Given how prevalent astronomers think inactive black holes to be, co-author Pablo Marchant of KU Leuven says it is amazing that we scarcely know of any. The newly discovered black hole circles a bright, blue star that is 25 times the mass of the Sun and is at least nine times as massive as the Sun.

Black holes that are dormant are particularly difficult to locate since they do not interact with their environment very much.

According to co-author Julia Bodensteiner, a research fellow at the German ESO, “for more than two years now, we have been looking for such black-hole-binary systems. I was very excited when I heard about VFTS 243, which in my opinion is the most convincing candidate reported to date.” 

Glowing brightly about 160 000 light-years away, the Tarantula Nebula is the most spectacular feature of the Large Magellanic Cloud, a satellite galaxy to the Milky Way. This image from VLT Survey Telescope at ESO’s Paranal Observatory in Chile shows the region and its rich surroundings in great detail. It reveals a cosmic landscape of star clusters, glowing gas clouds and the scattered remains of supernova explosions.

Nearly 1,000 enormous stars in the Tarantula Nebula region of the Large Magellanic Cloud were combed by the team to find VFTS 243. They were hunting for stars that might be accompanied by black holes. It is quite challenging to determine whether these companions are black holes because there are so many other potential explanations.

“As a researcher who has debunked potential black holes in recent years, I was extremely skeptical regarding this discovery,” adds Shenar. 

El-Badry, a co-author of CfA and the “black hole destroyer” as Shenar refers to him, shared the doubt.

“When Tomer asked me to double-check his findings, I had my doubts. But I could not find a plausible explanation for the data that did not involve a black hole,” adds El-Badry.

Furthermore, the discovery provides the scientists with a rare window into the processes that surround the birth of black holes. There is some debate over whether or not a strong supernova explosion occurs when the center of a dying big star collapses, creating a stellar-mass black hole.

According to Shenar, the star that gave rise to the black hole in VFTS 243 “appears to have collapsed entirely, with no sign of a previous explosion.” Although new evidence for this “direct-collapse” scenario has begun appearing, “our study arguably provides one of the most direct indications. This has enormous implications for the origin of black-hole mergers in the cosmos .”

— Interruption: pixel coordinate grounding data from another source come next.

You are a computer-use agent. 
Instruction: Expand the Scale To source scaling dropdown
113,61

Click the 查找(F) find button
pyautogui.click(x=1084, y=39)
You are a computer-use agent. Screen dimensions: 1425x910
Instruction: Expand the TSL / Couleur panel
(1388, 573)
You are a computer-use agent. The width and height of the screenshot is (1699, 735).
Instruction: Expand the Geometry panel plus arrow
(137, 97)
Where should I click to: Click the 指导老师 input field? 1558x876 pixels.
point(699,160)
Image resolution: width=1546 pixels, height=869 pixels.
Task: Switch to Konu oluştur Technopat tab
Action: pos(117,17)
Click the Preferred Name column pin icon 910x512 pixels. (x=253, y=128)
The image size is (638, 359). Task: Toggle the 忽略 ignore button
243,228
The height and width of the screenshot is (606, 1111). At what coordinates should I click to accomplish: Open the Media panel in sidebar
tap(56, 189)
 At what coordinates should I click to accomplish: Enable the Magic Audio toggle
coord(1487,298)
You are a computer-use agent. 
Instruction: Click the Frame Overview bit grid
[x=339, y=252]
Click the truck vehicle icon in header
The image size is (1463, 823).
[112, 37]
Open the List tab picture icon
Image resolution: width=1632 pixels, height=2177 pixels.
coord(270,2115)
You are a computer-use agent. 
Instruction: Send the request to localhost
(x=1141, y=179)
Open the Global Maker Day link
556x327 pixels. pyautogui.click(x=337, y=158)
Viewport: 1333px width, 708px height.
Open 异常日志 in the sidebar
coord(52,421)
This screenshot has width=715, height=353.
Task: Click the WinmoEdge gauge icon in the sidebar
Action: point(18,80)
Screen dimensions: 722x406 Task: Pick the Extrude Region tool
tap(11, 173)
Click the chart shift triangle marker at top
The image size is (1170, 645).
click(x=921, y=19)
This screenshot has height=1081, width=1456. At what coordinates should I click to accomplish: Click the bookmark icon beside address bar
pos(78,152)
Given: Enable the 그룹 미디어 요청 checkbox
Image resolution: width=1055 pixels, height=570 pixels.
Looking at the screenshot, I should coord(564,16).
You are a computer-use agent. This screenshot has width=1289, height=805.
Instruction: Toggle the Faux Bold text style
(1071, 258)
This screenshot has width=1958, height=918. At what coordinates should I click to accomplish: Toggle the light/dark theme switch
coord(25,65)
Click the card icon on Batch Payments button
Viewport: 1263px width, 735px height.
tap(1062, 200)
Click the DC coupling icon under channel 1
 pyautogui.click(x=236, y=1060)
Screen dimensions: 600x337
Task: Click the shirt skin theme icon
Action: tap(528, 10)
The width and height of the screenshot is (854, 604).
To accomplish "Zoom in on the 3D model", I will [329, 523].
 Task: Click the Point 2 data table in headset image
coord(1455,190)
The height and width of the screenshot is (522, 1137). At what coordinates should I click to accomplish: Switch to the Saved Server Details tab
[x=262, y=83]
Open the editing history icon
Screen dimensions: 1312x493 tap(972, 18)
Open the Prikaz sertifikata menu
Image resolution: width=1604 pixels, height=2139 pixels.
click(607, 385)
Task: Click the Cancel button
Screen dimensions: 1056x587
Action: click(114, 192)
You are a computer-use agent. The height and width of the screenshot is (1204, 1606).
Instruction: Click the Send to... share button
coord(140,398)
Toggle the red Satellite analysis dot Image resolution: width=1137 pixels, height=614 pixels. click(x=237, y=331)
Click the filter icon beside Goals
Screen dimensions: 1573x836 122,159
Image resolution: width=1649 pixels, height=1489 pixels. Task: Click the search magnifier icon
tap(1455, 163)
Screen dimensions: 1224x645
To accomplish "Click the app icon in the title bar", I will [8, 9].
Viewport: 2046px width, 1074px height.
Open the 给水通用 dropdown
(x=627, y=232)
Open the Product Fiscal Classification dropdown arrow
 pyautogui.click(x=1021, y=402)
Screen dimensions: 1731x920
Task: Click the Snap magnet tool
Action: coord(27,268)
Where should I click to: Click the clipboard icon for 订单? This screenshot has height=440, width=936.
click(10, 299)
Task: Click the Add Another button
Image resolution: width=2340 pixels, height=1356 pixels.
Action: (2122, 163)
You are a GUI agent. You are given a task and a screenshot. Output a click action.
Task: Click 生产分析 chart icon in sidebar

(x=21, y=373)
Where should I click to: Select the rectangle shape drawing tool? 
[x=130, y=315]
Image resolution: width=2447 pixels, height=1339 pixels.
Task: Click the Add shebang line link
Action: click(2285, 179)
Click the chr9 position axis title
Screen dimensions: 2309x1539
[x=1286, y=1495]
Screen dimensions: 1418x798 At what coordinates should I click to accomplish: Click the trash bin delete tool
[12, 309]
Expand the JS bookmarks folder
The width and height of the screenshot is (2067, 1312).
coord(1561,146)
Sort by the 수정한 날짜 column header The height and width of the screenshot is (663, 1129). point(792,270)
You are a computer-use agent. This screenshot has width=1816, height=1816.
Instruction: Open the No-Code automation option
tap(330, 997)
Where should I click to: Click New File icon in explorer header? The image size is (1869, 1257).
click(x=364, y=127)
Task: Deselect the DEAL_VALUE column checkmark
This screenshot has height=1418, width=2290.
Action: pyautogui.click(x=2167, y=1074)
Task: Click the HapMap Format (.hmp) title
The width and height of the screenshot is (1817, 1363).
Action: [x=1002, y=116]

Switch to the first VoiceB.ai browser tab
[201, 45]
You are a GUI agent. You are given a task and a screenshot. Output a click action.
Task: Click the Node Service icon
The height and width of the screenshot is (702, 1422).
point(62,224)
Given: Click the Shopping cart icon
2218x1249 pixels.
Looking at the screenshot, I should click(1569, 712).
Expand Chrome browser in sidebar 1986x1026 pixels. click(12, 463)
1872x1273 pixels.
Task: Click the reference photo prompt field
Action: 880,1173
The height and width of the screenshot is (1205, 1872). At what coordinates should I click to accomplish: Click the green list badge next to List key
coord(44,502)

The Fibre Large Array Multi Element Spectrograph (FLAMES) instrument on ESO’s VLT used six years of observations of the Tarantula Nebula to discover the black hole in VFTS 243. Astronomers can use FLAMES to look at more than a hundred objects at once, which saves a lot of telescope time compared to looking at each object separately.

Even though they are called the “black hole police,” the team welcomes scrutiny. They hope that their work will help find the thousands of other stellar-mass black holes that are thought to orbit massive stars in the Milky Way and the Magellanic Clouds.

“Of course, I expect others in the field to pore over our analysis carefully, and to try to cook up alternative models,” El-Badry adds. “It’s a very exciting project to be involved in.”